O ambiente dos botequins pode assustar aos incautos,
principalmente a quem torce o nariz para aquela descontração toda. Mas é
preciso compreender que ali – incluindo a classe dos pés-sujos – também há uma
etiqueta, o que, conforme os franceses ensinaram, é aquele conjunto de normas
cerimoniais que controlam o comportamento adequado a cada situação social.
Coisa de gente fina.
Não obedece aos mesmos parâmetros
que as moças de boa família encontravam no Socila, o mais badalado curso de
boas maneiras e elegância do país, que hoje oferece até aulas via computador,
prometendo 12 segredos infalíveis para causar boa impressão. Também não chega
ao nível de detalhamento do Jornal das Moças, antiga
publicação com artigos e dicas para as casadoiras.
A etiqueta do botequim é um
conjunto de normas que garante a boa convivência entre os frequentadores, um
povo eclético, difícil, cuja beligerância aumenta de acordo com o esvaziamento
dos copos. São, na prática, regras de armistício.
Uma delas é o tratamento
dispensado ao atendente. Se for o proprietário, é preciso cuidado porque
normalmente são pessoas calejadas pelos chatos que são atraídos como moscas na
vitrine de petiscos. Esses calos não engrossam apenas a pele, mas o caráter, o
que muitas vezes é confundido com grossura, mas outras é ignorância pura mesmo.
Regra número um: não chame o
atendente de psiu. É ofensa grave. Faça como o pessoal do Skank: chame de
chefia, amigão, tio, brother, camarada – mas nunca de “ô”, “pist”, ou qualquer
outra onomatopeia. O mais educado é perguntar o nome e trata-lo por ele; é
garantia de bom atendimento, copo limpo e petisco intacto.

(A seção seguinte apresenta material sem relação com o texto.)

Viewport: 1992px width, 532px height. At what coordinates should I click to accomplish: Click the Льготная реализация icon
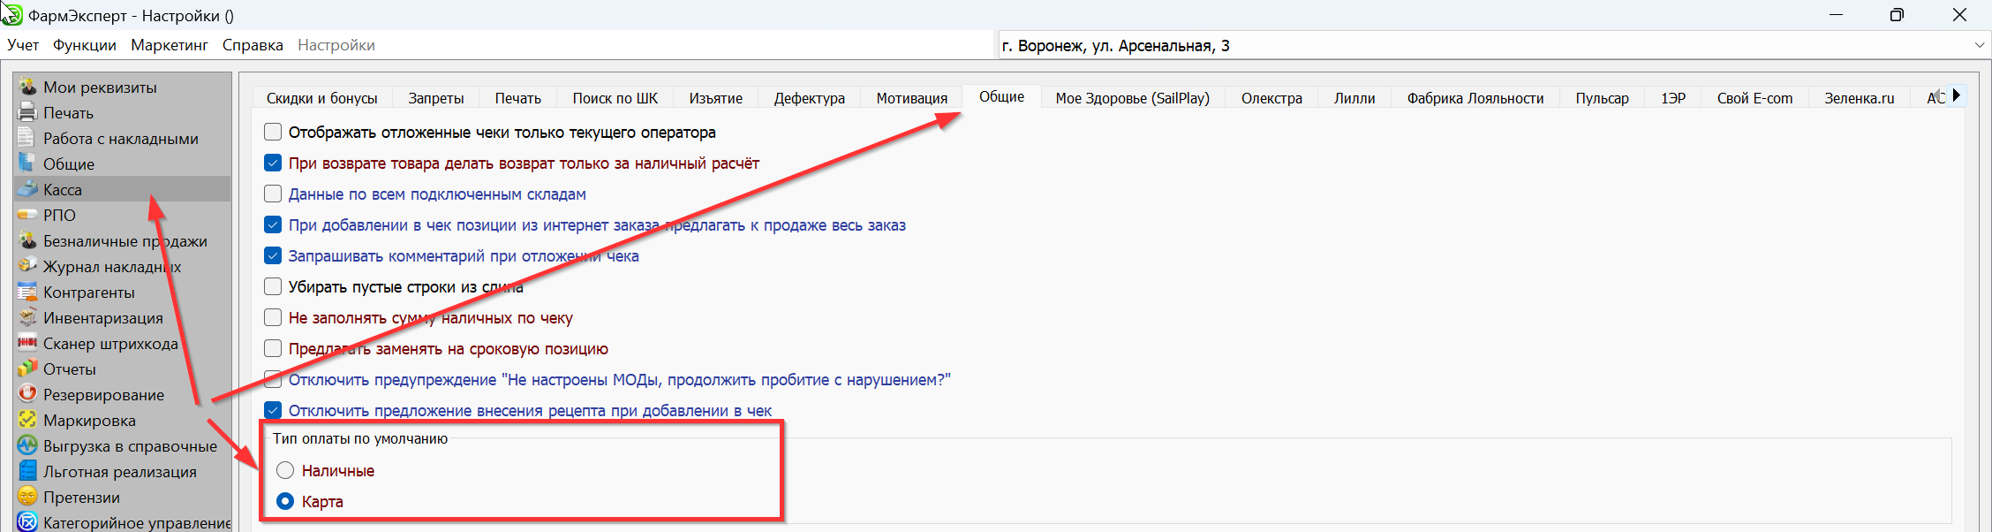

Outra norma importante vai na
contramão da etiqueta formal: o palito. O ato de esgaravatar os dentes fez com
que dentistas e dândis se unissem e formassem uma liga contrária. E palitos,
nem aqueles que vêm embrulhadinhos, são permitidos em mesas de gente bem. No
boteco é o contrário. O palito é o que mantém aquele bife a rolê do mostruário
firme, enrolado na cenoura, e ainda serve para retirar o fiapo que ficou entre
os dentes.
O palito é também usado para
passar o tempo no jogo de porrinha, para tirar caraca de baixo da unha, riscar
a toalha de papel vegetal na mesa, até para segurar guardanapo sobre o petisco,
antes da mosca pousar. Se nos restaurantes não se usa palito nem no banheiro
com a luz apagada, como ensinava Danuza Leão, nos bares eles são insubstituíveis.
Outro elemento importante, que
exige uma técnica especial é a cordinha da descarga do banheiro. Boteco raiz
não tem urinol preso na parede. As necessidades são feitas num único lugar: a
privada. Mas é preciso dar descarga; e aí vem a dúvida: a cordinha para liberar
a água deve ser pega por onde? Na pontinha? Lá em cima? No meio? Tudo
encardido. Melhor usar papel higiênico e puxar.
Por fim, uma regra básica: não
reclame da comida. Não se devolve prato por causa de um bife com nervo ou fora
do ponto, como em restaurante. O substituto pode vir com sabor de vingança;
ácido, amargo e, às vezes, pegajoso.